The relatively high frequency of p53 gene mutations in multiple and malignant phaeochromocytomas

To explore the clinical significance of p53 in the pathogenesis of adrenal neoplasms, we investigated the incidence of p53 gene mutations in functioning human adrenal tumours using the polymerase chain reaction-single strand conformation polymorphism (PCR-SSCP) technique to screen p53 exons 4 to 9. We examined 29 adrenocortical adenomas (primary aldosteronism, n=17; Cushing's syndrome, n=12, all benign), and 33 phaeochromocytomas (benign solitary, n=18; benign multiple, n=5; malignant, n=10) in Japanese and Chinese patients.
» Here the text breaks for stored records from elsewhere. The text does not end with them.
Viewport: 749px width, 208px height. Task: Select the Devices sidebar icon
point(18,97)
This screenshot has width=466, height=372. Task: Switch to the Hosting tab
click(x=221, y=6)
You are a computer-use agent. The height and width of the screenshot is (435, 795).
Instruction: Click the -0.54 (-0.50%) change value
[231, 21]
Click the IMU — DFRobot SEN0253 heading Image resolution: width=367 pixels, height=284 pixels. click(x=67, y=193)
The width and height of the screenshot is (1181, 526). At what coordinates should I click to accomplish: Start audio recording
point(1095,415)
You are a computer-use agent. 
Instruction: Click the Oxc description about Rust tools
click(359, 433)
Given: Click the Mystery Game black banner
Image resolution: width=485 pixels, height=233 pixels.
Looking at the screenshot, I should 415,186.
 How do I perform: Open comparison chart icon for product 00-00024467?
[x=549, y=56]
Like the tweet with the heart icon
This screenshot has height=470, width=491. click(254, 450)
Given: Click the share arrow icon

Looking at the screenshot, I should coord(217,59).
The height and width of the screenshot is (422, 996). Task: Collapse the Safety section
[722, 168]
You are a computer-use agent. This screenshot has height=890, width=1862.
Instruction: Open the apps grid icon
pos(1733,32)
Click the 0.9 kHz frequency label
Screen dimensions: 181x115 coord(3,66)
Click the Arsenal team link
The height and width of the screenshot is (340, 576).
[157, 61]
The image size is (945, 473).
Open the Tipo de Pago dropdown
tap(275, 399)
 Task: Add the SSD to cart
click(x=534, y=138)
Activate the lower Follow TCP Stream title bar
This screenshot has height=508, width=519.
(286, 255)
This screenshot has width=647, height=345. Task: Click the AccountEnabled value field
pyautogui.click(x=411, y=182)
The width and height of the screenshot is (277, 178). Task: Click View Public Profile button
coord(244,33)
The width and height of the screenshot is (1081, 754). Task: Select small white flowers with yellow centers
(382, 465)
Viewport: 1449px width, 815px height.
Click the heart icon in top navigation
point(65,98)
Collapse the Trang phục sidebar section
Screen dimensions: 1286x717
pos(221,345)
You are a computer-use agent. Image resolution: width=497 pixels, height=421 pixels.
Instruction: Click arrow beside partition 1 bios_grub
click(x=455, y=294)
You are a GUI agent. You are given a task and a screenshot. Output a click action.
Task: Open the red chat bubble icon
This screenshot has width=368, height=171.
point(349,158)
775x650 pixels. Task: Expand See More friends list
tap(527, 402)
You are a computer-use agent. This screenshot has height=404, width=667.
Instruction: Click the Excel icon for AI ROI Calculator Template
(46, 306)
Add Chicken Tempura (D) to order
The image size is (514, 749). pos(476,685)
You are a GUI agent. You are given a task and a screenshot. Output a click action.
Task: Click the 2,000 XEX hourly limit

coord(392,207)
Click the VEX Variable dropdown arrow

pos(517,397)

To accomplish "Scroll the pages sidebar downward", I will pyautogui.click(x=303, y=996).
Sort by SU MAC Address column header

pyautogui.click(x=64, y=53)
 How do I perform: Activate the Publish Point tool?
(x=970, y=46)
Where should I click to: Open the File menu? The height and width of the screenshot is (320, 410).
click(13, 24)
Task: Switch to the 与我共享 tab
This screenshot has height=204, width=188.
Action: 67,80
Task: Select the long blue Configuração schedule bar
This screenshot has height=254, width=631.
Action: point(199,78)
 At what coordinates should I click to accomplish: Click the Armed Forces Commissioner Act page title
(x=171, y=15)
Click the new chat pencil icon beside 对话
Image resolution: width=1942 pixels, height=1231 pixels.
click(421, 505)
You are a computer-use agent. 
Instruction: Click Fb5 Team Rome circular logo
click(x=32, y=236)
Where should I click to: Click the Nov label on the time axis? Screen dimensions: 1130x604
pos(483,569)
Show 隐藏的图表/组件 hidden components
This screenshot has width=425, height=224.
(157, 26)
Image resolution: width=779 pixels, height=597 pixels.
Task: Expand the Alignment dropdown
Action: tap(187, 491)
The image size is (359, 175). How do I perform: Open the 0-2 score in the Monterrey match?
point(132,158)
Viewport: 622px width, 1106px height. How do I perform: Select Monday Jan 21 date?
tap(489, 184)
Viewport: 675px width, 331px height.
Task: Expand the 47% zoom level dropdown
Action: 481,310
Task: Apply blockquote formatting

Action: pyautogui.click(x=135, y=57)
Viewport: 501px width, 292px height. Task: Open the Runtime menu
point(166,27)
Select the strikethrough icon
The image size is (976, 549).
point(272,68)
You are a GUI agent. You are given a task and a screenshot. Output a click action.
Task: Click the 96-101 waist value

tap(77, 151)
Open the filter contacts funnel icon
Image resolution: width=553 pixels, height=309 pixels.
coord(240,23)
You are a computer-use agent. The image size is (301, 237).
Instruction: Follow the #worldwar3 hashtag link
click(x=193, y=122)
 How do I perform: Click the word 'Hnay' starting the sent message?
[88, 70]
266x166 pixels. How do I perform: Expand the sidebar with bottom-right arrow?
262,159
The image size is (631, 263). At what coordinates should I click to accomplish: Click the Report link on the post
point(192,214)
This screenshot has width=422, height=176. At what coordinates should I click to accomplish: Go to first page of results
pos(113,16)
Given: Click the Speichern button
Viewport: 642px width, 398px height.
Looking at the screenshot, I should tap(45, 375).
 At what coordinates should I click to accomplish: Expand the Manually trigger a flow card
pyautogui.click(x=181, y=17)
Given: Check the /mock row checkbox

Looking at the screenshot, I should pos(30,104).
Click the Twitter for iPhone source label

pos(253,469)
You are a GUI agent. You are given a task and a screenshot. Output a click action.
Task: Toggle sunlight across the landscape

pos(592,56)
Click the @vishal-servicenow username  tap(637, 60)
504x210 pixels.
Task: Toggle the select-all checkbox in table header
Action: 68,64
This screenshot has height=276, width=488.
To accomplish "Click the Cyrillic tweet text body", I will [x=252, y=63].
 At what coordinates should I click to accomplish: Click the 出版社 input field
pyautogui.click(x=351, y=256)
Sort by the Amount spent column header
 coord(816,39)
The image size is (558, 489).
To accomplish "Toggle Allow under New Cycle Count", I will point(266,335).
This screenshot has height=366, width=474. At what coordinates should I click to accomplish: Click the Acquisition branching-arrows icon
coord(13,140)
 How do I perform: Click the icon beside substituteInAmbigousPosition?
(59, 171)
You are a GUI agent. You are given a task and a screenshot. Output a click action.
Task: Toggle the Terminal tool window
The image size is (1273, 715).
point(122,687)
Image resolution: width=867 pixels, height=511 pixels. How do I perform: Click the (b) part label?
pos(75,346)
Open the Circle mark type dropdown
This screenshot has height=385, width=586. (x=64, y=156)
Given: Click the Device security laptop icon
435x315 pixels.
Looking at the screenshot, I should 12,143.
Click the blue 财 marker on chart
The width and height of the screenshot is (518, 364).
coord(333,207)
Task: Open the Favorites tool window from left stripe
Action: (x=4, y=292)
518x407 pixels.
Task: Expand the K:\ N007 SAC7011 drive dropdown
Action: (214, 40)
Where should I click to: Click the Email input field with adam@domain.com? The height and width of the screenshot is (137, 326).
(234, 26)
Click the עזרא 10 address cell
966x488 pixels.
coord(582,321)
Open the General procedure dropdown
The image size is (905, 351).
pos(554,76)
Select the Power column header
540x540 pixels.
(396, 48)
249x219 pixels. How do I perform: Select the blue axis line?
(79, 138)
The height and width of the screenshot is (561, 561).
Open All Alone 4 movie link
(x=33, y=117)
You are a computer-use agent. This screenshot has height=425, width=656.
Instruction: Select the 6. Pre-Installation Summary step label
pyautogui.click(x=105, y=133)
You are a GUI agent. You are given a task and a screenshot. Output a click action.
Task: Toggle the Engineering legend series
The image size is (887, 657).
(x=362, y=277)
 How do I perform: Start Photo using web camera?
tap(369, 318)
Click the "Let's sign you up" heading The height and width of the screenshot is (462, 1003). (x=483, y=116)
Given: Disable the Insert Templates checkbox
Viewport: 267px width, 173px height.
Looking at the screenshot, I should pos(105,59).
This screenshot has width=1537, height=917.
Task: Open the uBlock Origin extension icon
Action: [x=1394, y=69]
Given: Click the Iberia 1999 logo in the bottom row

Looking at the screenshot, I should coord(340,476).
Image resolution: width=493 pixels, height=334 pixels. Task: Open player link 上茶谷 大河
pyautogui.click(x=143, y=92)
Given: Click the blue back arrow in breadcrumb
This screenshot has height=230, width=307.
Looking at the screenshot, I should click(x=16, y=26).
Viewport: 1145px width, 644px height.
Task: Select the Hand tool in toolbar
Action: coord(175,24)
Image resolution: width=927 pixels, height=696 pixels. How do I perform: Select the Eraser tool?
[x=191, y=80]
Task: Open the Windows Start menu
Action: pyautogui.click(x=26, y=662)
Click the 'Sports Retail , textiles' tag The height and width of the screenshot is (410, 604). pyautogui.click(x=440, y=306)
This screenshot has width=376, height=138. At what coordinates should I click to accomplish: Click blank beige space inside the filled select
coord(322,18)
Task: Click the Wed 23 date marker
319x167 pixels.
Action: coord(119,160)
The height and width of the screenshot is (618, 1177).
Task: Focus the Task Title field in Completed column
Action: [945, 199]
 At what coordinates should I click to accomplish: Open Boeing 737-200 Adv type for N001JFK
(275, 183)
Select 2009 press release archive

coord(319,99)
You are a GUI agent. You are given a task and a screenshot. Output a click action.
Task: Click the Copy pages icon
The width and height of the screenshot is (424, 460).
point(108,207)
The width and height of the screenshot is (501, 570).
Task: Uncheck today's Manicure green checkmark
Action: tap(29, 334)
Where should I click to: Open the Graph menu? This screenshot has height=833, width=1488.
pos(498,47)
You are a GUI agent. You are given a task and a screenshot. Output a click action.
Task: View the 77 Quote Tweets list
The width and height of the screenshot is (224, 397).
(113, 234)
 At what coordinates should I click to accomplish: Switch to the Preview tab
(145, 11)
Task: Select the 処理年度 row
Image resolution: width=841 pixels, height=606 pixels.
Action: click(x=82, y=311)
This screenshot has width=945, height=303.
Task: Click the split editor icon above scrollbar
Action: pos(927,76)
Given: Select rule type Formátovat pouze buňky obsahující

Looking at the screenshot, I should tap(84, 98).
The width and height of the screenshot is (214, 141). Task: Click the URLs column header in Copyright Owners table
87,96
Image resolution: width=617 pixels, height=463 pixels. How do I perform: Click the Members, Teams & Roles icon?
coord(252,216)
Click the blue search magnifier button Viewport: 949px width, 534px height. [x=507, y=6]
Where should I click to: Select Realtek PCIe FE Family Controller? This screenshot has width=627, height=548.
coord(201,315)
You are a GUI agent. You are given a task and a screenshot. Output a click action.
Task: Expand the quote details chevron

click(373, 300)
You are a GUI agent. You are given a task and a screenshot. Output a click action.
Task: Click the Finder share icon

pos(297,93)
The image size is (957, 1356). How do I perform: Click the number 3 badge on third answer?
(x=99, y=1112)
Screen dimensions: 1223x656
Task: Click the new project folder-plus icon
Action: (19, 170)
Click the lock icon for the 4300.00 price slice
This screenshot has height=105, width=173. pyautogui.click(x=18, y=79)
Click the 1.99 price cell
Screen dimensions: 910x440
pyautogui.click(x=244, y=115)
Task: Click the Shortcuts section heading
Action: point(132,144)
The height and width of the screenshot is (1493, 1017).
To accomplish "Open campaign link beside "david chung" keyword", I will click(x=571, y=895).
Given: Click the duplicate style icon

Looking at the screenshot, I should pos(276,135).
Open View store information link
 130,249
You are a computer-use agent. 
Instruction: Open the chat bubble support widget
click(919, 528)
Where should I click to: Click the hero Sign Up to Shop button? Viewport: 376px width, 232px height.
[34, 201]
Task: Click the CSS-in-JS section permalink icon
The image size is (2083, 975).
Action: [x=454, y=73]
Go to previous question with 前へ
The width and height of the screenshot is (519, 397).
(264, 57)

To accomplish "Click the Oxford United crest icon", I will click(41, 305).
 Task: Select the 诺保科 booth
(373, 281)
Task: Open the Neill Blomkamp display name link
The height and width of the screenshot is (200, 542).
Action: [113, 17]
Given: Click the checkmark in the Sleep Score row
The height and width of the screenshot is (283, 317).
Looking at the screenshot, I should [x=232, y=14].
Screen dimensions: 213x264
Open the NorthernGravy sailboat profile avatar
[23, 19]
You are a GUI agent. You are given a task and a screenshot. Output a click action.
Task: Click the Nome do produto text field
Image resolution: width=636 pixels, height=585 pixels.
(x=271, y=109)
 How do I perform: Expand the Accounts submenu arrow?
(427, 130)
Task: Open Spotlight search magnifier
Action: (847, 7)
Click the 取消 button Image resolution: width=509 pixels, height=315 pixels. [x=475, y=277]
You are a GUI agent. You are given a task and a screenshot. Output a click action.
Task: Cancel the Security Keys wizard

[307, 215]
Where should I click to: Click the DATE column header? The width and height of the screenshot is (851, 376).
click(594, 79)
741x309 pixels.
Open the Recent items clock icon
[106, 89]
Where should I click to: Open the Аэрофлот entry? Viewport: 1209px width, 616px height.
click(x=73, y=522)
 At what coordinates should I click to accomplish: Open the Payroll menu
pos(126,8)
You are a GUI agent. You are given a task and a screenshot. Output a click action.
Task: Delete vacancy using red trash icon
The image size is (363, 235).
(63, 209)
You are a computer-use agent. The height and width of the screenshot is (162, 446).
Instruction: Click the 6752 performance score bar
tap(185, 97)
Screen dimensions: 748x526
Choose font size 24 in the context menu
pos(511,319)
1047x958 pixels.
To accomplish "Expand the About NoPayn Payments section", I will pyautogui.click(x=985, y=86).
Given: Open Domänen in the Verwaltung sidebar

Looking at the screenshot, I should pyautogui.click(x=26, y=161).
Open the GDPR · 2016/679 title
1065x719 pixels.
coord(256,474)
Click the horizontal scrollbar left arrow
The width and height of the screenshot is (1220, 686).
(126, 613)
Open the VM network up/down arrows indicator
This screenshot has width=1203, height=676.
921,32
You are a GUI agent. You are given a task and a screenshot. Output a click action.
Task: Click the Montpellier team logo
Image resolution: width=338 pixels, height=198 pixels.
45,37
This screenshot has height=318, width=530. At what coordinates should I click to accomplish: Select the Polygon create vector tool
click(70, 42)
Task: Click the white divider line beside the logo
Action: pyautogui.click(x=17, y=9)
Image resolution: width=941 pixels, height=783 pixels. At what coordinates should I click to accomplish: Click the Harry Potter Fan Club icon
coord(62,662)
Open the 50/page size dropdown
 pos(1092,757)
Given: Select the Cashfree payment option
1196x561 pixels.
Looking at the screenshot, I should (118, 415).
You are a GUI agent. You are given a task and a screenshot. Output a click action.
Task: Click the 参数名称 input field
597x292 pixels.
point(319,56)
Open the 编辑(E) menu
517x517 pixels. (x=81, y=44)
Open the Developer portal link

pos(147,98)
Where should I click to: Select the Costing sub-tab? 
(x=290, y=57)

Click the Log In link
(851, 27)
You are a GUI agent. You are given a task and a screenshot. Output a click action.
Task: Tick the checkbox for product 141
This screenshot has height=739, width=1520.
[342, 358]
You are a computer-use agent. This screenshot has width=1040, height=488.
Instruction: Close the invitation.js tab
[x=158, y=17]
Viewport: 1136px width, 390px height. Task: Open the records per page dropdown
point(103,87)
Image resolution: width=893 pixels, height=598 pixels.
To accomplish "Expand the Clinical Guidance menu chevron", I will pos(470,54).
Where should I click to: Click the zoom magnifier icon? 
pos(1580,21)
PCR-SSCP did not show any abnormal band-shifts in any of the adrenocortical adenoma and benign solitary phaeochromocytoma tissues. In contrast, six phaeochromocytoma tissues (two cases benign multiple, four cases malignant) showed PCR-SSCP band-shifts. Subsequent DNA sequencing analysis of the shifted bands revealed six cases with nine mutations or intronic sequence alterations: three cases contained sequence alterations within intronic regions, three cases with silent mutation (sequence alteration in codon without amino acid alteration), and three cases contained missense mutations (one case each in exons 5, 6 and 9). Immunohistochemical staining demonstrated that two of three cases with missense mutations and one case with an intronic sequence alteration over-expressed p53 protein in tumour cell nuclei. We observed no association between p53 gene mutation and p21/WAF1/Cip-1 expression. The relatively high incidence of p53 gene mutations or intronic sequence alteration in multiple and malignant phaeochromocytomas, but not in benign solitary cases, suggests that p53 mutation could play some role in the pathogenesis of multiple and/or malignant phaeochromocytomas.